In summary, as 3D-printing technology continues to develop, we foresee the application of 3D-printed jigs in a growing number of surgeries in the future. With a greater understanding of the design and using reproducible parameters of 3D-printed jigs, surgical outcomes can be optimized with the use of the low cost 3D-printed jigs. Further studies can be performed to further explore different parameters of jig construction that can lead to greater improvements in accuracy.
5. Limitations
The main limitation of this study is the small number of variables investigated, as materials were limited, and obtaining multiple cuts for each single variable was prioritized to obtain more reliable results. Future larger scale studies can be undertaken to investigate whether further increasing jig thickness or changing slot heights can improve cutting accuracy further.
Secondly, due to the scarcity of cadaveric bone samples in our country, wooden blocks were used instead of human bone to make the cuts in spite of using a sawblade designed for cutting human bone. Wood was selected as its properties are more similar to that of bone than other materials such as polyurethane foam.16 However, it is possible that a bony surface, especially if irregular or curved, may result in a different degree of vibration or ease of cutting as compared to a wood surface. Future biomechanical studies with human bone should be performed to evaluate if the results are reproducible.
6. Conclusion
This study is the first to propose tangible parameters that can be applied to surgical jig construction to obtain reproducible accurate cuts. Specifically, in confined wounds whereby only a 5 mm thickness jig can be used, a cutting slot height of no greater than 110 % of the sawblade thickness must be used in order to control sawblade deviation to ensure accurate cuts. Otherwise, the use of a 15 mm thickness jig with a cutting slot height 100 % of the sawblade thickness is shown to produce the most accurate cuts overall. Additionally, unique only to 15 mm, increasing the slot height to 120 % improves surgeon comfort whilst still demonstrating reliably accurate cuts with low angles of deviation of less than 3°. The ideal surgical jig with a superior balance of accuracy and useability is therefore 15 mm thick, with a cutting slot height of 120 % of the sawblade thickness.
Funding
This research did not receive any specific grant from funding agencies in the public, commercial or not-for-profit sectors.

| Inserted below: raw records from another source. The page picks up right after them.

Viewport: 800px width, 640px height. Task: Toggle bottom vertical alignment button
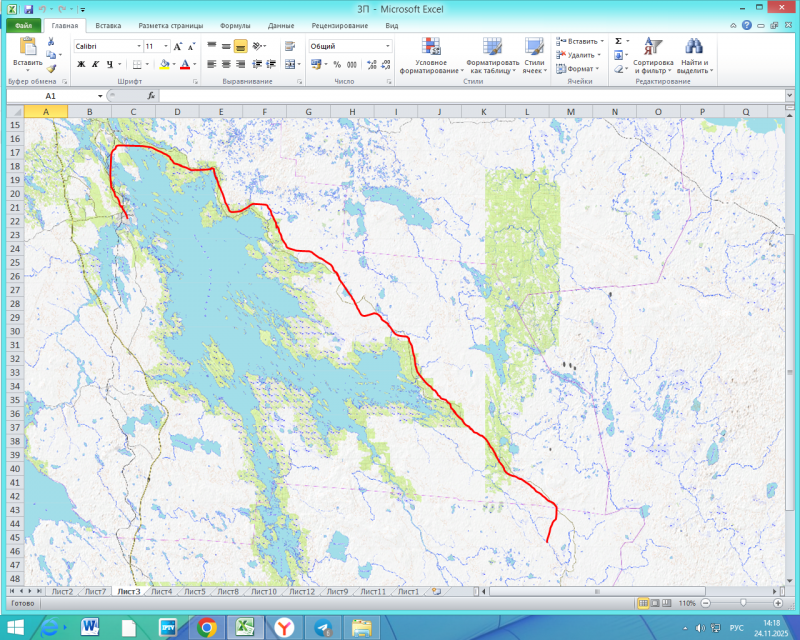click(241, 46)
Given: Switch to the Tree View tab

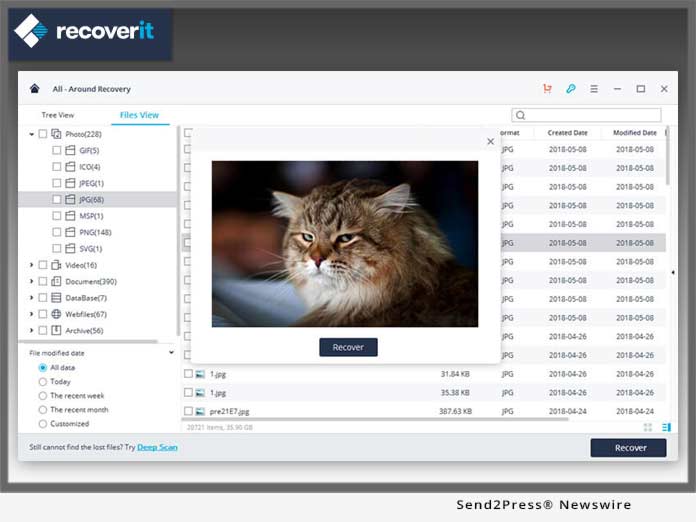Looking at the screenshot, I should [x=57, y=115].
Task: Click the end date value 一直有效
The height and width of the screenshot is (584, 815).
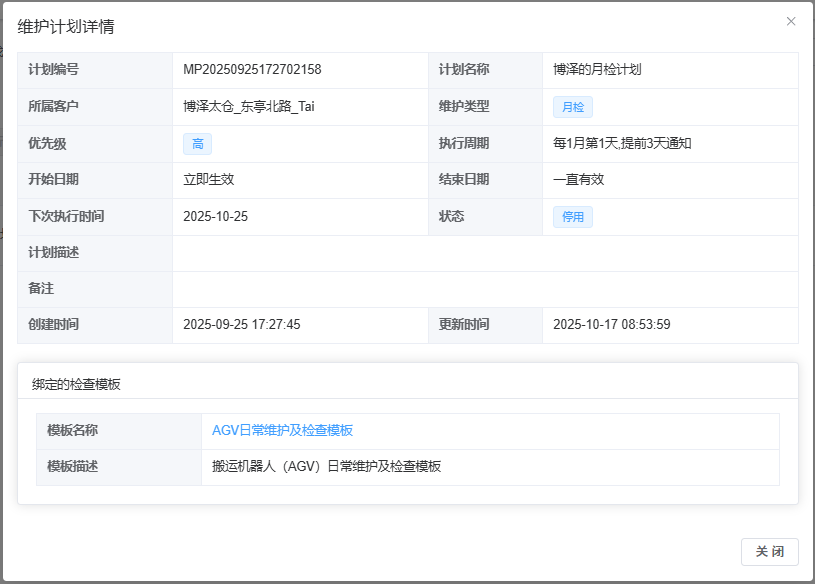Action: 579,180
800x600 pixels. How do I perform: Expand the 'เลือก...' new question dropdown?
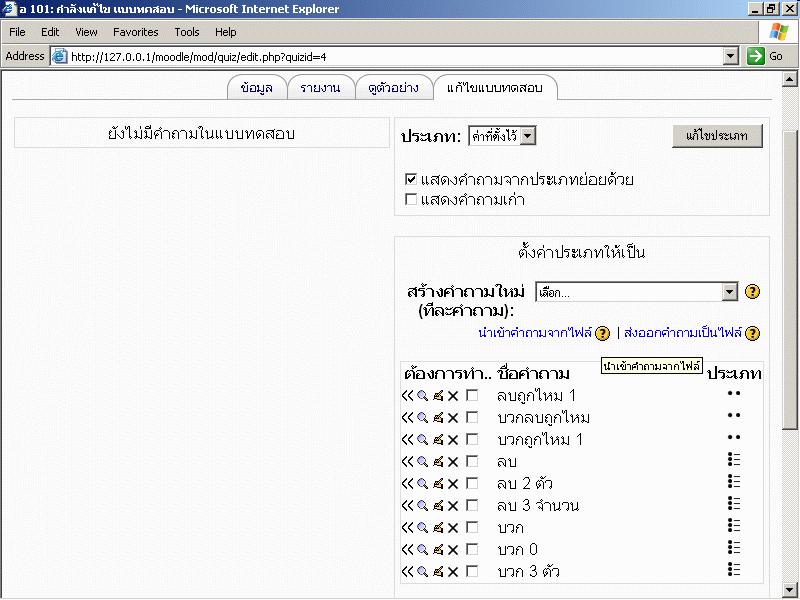(729, 292)
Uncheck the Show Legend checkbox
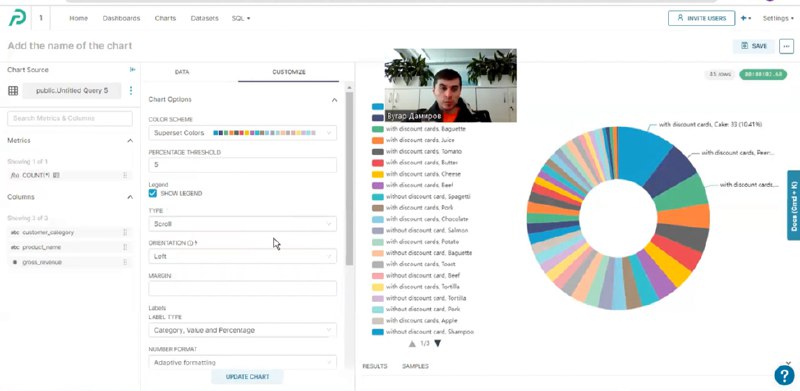800x391 pixels. coord(153,193)
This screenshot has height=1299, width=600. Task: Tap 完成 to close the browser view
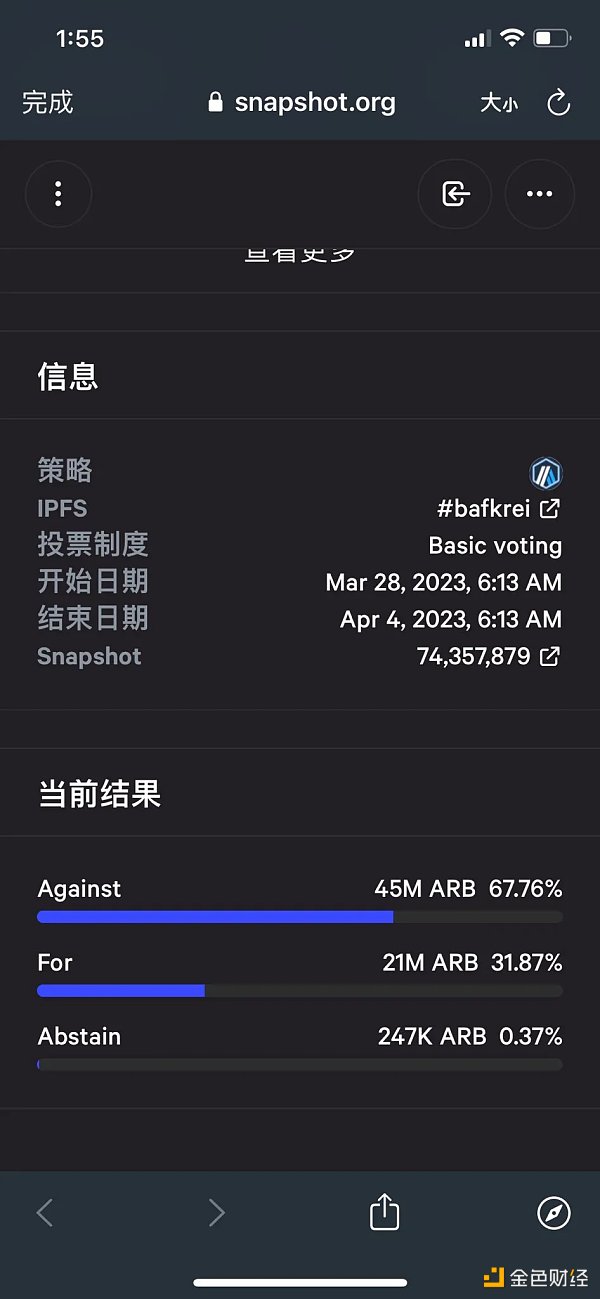pyautogui.click(x=47, y=102)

CRediT authorship contribution statement
Yiu Hin Kwan: Validation, Visualization, Project administration, Writing – original draft, preparation, Writing – review & editing. Dean Owyang: Conceptualization, Investigation, Methodology. Sean Wei Loong Ho: Software, Data curation, Formal analysis, Writing – review & editing. Michael Gui Jie Yam: Supervision, Conceptualization, Investigation, Resources, Writing – review & editing.
Declaration of competing interest
The authors declare that they have no known competing financial interests or personal relationships that could have appeared to influence the work reported in this paper.